**Task directions**.
Every line that contains the word "Karantina" should be copied from the records below.

(Records from a dataset)
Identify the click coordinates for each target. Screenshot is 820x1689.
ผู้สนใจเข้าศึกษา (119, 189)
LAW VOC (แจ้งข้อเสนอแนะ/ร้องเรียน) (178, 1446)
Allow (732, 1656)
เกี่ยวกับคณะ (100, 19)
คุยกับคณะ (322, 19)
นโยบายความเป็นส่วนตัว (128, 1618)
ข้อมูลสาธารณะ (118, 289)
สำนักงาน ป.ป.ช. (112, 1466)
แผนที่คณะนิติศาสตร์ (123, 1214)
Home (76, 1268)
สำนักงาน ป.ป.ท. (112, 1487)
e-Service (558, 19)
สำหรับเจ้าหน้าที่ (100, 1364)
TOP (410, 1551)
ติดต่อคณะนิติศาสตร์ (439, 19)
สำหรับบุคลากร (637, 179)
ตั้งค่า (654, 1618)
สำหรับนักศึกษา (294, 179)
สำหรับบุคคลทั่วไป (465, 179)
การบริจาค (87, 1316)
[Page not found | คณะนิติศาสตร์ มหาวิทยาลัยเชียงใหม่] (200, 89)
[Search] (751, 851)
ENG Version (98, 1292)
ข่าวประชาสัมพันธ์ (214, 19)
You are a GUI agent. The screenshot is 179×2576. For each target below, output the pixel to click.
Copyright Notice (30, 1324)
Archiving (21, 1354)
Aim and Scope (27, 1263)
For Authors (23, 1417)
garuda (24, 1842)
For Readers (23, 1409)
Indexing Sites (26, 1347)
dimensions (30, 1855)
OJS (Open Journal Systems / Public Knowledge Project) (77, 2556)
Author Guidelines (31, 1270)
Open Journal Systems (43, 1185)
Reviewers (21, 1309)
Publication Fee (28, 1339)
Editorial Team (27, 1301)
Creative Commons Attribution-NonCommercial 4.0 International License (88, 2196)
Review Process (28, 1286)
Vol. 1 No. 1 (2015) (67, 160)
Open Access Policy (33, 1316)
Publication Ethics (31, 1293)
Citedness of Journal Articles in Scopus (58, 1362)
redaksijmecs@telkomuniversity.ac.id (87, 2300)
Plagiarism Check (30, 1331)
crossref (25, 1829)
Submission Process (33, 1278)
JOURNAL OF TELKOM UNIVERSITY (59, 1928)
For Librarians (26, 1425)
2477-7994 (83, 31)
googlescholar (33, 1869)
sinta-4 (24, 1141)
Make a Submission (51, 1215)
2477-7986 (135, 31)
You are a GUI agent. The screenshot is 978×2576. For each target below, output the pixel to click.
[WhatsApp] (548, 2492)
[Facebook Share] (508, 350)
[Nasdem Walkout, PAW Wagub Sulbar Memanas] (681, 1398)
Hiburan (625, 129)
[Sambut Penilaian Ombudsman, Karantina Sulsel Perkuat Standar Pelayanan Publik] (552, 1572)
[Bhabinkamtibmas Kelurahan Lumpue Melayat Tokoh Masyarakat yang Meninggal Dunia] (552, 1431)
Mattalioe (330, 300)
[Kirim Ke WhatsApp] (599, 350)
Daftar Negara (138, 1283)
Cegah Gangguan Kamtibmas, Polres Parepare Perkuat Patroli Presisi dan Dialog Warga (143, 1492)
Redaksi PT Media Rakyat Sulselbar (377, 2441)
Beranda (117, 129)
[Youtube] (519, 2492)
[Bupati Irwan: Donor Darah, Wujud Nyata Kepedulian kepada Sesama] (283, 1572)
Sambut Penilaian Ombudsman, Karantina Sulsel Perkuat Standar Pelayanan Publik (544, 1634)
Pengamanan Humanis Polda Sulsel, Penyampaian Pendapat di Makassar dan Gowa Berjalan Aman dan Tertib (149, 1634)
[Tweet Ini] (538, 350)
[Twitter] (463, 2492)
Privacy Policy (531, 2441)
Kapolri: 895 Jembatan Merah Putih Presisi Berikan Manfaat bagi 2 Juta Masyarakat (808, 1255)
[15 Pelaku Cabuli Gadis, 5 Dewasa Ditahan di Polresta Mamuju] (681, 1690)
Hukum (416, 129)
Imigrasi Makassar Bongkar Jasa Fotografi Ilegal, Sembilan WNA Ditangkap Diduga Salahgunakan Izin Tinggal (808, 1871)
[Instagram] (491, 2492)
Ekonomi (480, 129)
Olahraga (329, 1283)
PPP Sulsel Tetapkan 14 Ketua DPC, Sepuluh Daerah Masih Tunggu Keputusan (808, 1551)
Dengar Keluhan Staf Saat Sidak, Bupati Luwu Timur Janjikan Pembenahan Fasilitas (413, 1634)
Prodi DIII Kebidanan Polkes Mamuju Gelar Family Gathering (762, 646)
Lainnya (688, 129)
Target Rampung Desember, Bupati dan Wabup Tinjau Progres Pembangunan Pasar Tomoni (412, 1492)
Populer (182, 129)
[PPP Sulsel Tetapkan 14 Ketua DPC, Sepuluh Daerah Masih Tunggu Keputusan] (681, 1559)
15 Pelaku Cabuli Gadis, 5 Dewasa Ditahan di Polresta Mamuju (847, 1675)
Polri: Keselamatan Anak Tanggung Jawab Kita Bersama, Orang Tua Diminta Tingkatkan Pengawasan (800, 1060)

**Task response**.
[Sambut Penilaian Ombudsman, Karantina Sulsel Perkuat Standar Pelayanan Publik] (552, 1572)
Sambut Penilaian Ombudsman, Karantina Sulsel Perkuat Standar Pelayanan Publik (544, 1634)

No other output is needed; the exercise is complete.